WHAT THE TASK ASKS >>
Go through the following data and transcribe exactly the stretch of lines from the one holding "Screen dimensions: 731x350" to the one holding "Choose the freehand lasso shape icon", both included.

RECORDS SUPPLIED >>
>>>

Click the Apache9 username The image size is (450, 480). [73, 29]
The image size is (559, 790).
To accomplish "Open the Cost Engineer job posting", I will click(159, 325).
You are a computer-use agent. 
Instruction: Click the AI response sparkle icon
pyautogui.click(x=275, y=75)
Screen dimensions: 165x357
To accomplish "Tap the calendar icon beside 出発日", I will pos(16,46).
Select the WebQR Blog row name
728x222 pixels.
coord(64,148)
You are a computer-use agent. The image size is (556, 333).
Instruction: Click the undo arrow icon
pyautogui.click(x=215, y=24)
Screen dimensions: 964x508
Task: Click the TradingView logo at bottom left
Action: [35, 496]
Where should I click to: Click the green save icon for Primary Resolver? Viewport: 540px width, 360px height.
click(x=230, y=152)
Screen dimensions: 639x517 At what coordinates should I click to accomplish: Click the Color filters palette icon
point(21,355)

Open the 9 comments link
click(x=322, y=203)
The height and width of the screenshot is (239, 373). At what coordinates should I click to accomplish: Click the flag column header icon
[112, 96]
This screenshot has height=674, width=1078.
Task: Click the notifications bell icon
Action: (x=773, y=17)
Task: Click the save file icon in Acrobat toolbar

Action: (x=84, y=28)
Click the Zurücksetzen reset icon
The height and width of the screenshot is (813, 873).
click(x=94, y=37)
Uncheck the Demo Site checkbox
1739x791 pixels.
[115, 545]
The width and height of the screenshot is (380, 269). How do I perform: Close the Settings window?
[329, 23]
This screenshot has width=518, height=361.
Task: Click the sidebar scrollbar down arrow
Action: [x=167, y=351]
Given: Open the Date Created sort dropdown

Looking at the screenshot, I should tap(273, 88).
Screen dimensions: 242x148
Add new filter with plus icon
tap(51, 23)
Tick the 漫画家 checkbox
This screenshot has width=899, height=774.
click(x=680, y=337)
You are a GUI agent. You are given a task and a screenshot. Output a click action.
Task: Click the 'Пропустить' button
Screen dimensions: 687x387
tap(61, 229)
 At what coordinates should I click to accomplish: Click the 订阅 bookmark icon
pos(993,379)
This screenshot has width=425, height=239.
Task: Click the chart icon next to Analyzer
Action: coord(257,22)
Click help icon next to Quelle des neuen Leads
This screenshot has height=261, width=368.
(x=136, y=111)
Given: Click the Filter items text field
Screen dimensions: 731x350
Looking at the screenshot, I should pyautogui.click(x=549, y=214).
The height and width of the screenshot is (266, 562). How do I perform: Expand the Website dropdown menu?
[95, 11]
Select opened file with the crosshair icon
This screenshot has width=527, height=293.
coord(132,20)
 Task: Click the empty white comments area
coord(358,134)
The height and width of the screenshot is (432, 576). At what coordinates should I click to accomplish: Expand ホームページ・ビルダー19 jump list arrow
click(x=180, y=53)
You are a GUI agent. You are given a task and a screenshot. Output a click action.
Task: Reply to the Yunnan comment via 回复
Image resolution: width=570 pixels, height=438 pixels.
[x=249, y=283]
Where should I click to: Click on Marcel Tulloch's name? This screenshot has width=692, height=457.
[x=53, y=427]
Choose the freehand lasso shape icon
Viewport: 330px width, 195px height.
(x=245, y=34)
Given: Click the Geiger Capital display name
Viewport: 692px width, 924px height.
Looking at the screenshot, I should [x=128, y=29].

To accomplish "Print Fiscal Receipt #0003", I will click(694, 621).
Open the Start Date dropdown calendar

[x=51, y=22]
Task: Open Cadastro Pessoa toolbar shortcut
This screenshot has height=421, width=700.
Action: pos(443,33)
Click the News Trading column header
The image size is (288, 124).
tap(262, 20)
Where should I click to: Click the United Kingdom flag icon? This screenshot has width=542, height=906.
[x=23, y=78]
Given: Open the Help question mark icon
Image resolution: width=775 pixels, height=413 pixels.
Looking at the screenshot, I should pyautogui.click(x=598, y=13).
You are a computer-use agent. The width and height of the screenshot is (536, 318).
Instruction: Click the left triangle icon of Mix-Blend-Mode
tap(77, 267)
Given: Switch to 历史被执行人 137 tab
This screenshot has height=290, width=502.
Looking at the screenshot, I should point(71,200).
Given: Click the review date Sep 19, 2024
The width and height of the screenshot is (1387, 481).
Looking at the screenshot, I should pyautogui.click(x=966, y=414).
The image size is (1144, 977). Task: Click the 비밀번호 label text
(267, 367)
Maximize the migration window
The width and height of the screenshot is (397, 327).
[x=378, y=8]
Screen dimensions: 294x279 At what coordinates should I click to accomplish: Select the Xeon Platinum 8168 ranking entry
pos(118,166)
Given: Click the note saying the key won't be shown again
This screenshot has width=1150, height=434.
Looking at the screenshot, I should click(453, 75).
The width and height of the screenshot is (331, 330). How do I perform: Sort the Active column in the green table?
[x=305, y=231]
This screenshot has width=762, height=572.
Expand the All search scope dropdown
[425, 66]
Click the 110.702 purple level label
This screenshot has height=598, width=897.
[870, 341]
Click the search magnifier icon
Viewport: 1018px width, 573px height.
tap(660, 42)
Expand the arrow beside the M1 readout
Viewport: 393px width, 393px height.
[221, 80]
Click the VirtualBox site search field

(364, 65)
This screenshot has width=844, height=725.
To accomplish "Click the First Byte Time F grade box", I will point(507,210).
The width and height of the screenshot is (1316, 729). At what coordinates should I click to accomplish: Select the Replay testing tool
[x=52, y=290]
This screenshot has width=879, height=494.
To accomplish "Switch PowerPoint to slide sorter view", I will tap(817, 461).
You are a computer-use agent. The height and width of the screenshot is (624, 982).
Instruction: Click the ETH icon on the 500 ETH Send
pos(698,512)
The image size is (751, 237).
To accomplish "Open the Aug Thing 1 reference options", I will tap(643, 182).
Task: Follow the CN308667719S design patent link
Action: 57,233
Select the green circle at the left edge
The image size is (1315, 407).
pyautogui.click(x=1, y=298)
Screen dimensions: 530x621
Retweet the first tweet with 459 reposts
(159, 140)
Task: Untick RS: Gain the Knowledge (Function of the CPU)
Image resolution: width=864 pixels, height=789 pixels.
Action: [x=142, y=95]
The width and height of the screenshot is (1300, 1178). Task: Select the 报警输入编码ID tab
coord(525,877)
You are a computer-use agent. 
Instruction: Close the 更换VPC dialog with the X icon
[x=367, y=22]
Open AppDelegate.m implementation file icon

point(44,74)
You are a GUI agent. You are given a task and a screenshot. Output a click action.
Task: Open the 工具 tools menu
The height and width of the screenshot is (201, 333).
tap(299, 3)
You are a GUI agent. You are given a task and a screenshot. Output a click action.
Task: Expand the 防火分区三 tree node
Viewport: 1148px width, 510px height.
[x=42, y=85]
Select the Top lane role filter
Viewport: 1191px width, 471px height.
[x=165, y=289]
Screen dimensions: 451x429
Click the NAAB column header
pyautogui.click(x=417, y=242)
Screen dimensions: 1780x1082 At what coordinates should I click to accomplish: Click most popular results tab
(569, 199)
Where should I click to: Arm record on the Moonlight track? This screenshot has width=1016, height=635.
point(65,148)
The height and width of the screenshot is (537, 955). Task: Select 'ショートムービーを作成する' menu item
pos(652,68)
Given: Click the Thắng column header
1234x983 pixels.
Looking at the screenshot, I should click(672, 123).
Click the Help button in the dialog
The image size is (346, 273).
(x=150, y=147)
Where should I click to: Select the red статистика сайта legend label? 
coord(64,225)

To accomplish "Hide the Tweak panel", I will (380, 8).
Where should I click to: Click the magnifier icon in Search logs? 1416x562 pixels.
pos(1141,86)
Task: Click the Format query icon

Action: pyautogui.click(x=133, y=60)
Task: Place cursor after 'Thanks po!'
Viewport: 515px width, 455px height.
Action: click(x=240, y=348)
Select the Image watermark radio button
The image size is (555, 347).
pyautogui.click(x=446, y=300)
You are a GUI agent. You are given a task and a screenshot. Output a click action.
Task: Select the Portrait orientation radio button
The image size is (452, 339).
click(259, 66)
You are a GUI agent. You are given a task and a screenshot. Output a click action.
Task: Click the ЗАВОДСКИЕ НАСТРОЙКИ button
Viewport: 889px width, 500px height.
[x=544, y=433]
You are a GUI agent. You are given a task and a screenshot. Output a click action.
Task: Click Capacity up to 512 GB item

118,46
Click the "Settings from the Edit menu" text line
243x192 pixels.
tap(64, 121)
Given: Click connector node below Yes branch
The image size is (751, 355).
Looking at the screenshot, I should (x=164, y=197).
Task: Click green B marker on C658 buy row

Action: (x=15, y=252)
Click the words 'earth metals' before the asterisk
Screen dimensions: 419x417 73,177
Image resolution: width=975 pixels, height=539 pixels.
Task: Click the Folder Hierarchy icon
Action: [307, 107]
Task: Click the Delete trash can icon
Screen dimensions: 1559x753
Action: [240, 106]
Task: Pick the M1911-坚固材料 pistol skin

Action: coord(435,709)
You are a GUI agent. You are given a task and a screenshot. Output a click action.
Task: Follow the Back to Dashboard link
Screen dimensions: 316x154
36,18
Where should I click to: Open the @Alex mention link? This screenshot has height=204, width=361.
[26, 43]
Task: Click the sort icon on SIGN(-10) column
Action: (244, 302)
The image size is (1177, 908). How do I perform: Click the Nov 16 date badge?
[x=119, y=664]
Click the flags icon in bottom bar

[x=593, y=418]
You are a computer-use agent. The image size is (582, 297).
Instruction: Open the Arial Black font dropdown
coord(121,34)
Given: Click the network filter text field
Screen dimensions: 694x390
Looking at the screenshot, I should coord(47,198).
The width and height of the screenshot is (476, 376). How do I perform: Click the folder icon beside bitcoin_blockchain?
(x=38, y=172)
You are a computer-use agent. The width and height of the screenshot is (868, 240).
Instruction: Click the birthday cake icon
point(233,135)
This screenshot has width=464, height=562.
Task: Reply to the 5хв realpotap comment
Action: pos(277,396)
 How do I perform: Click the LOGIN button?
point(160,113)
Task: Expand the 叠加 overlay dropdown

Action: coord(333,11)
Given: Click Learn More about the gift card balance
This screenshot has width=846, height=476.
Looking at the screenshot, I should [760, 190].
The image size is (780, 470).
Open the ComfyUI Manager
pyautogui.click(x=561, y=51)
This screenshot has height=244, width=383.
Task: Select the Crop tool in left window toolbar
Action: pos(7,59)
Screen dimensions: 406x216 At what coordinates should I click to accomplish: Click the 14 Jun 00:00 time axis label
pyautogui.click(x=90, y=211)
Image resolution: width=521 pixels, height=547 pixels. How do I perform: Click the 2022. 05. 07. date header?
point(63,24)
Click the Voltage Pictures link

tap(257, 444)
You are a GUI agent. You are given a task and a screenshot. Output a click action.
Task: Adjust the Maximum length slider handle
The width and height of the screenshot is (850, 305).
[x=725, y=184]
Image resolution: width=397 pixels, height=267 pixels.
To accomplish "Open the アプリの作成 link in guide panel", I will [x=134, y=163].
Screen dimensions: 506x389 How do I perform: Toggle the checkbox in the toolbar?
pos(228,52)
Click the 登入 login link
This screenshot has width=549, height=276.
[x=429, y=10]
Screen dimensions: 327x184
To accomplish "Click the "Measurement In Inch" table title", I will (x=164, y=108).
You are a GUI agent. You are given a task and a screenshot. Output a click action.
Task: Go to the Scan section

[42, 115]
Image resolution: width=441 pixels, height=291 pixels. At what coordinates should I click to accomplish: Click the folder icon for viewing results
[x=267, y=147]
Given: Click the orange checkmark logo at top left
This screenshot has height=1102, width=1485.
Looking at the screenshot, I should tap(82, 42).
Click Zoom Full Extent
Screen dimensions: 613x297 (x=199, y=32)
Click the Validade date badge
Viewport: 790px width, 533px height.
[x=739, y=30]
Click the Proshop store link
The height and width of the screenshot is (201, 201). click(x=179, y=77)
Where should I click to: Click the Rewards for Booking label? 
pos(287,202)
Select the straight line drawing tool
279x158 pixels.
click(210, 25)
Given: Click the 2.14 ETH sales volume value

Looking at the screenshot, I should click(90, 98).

<<<

EXERCISE RESULT >>
Screen dimensions: 731x350
Looking at the screenshot, I should pyautogui.click(x=549, y=214).
The height and width of the screenshot is (266, 562). How do I perform: Expand the Website dropdown menu?
[95, 11]
Select opened file with the crosshair icon
This screenshot has width=527, height=293.
coord(132,20)
 Task: Click the empty white comments area
coord(358,134)
The height and width of the screenshot is (432, 576). At what coordinates should I click to accomplish: Expand ホームページ・ビルダー19 jump list arrow
click(x=180, y=53)
You are a GUI agent. You are given a task and a screenshot. Output a click action.
Task: Reply to the Yunnan comment via 回复
Image resolution: width=570 pixels, height=438 pixels.
[x=249, y=283]
Where should I click to: Click on Marcel Tulloch's name? This screenshot has width=692, height=457.
[x=53, y=427]
Choose the freehand lasso shape icon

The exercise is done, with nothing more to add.